As soon as we arrived, she joined two of her playground friends who were already caroling away. The girls danced together, to the delight of the carolers, who seemed mostly to be in their 70s and predisposed to coo at preschoolers.

I had only agreed to come because I expected one round of Noel. But instead, after every second carol, the crew packed up, moved down a few buildings, and started signing again.

There was a kind of routine to this. The jolly, older white man who seemed to be in charge yelled “Merry Christmas!” to the one or two people looking down from their apartments. He then led the march a few buildings down to another couple peering from their apartment windows. And then it was Silent Night and O Come, All Ye Faithful.

So many songs and all for one holiday! Are there songs for Easter and Ash Wednesday, too, or do Christians only sing in December? Are there neighborhoods, ones less Jewish than this one, with competing caroling choruses? What happens if two groups of carolers cross paths? Do they compete like break dancers in a b-boy battle?

Similar questions came to me. I wondered what an uber-but-for-Christmas-carols service would look like. But I soon gave up and simply focused on maintaining the illusion that I knew the words to each Christmas carol. The carolers handed out books of lyrics as though they were hagaddahs. They called out page numbers before each new song began. But I couldn’t read the words in the dark, and anyway relying on the book seemed like cheating.

Still, I wasn’t sure what to do while everyone else sang. At first, I tried bopping up and down, and then I tried to mouth along. I had never before heard It Came Upon a Midnight Clear let alone sung it. In the end, I just stood and smiled. My smile was likely similar to the ones Christians would wear were they to attend Shabbat services at a conservative shul. Only there they would have felt even more out of place, what with the Hebrew and the traditions that surely must appear more bizarre to outsiders than a cheery rendition of Away in a Manger.

I looked over at my three-year-old daughter who was having a blast dancing with her friends. Somehow, she had learned the words to Jingle Bells, and it had become her favorite song. After the end of each carol, she would shout a request: “Jingle Bells! Jingle Bells!” only to be disappointed that the carolers were moving on to While Shepherds Watched Their Flocks by Night. But no matter, though she didn’t know the words to that one, she held her friends’ hands tightly and spun and spun.

The preschoolers’ good mood lasted as long as the caroling. When the singing was over, they all began melting down. We had to tear our daughter away from a tray of cookies and then engineer a tearful goodbye from her friends. Even then, my daughter refused to walk any further, and I had to carry her home on my shoulders.

I wanted to ask her what she thought of the whole thing, and whether she understood that it was all another people’s tradition. I wanted to explain to her what my parents went through when they moved to this country, how they decided to send me to a Jewish day school, and how we were doing the same for her.

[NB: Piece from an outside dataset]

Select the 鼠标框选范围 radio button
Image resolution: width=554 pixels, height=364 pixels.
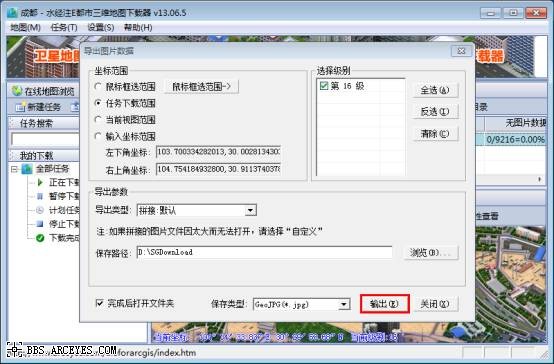(x=98, y=87)
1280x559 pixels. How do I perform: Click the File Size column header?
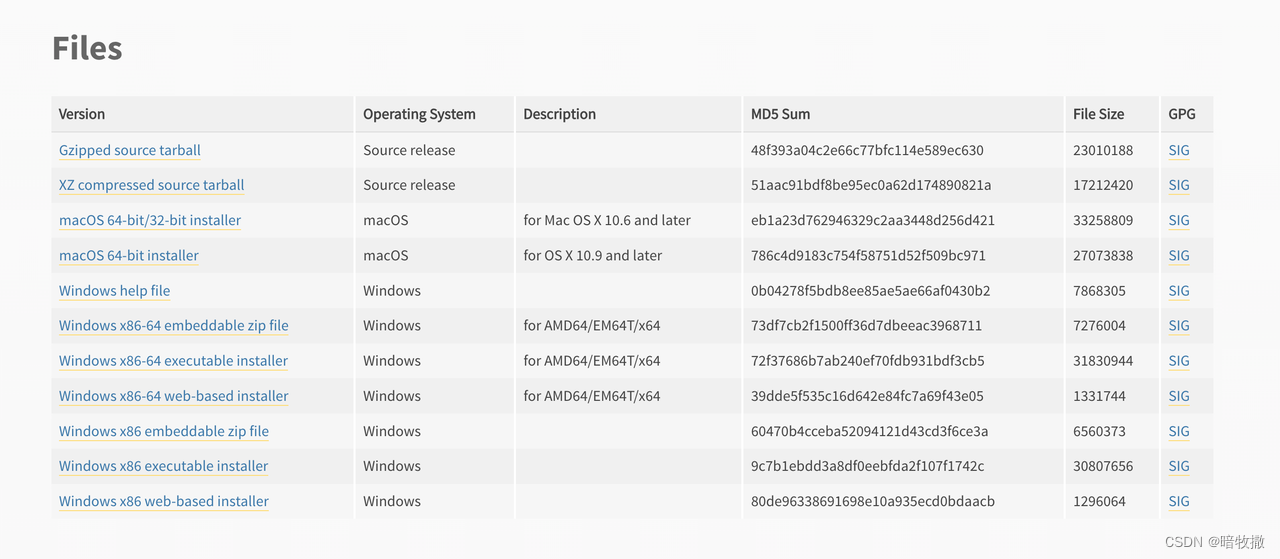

I would have liked to talk to her about assimilation and identity, and what religion means today. We’d talk about how refugees that face the same struggle my daughter’s great-grandparents faced are being turned away because of their religion. We’d talk about how it’s impossible to understand your own religion without understanding others.

But my daughter is three, and she was tired after two hours of dancing and caroling and eating way too many cookies. So I just asked her what her favorite part was. She said it was Jingle Bells.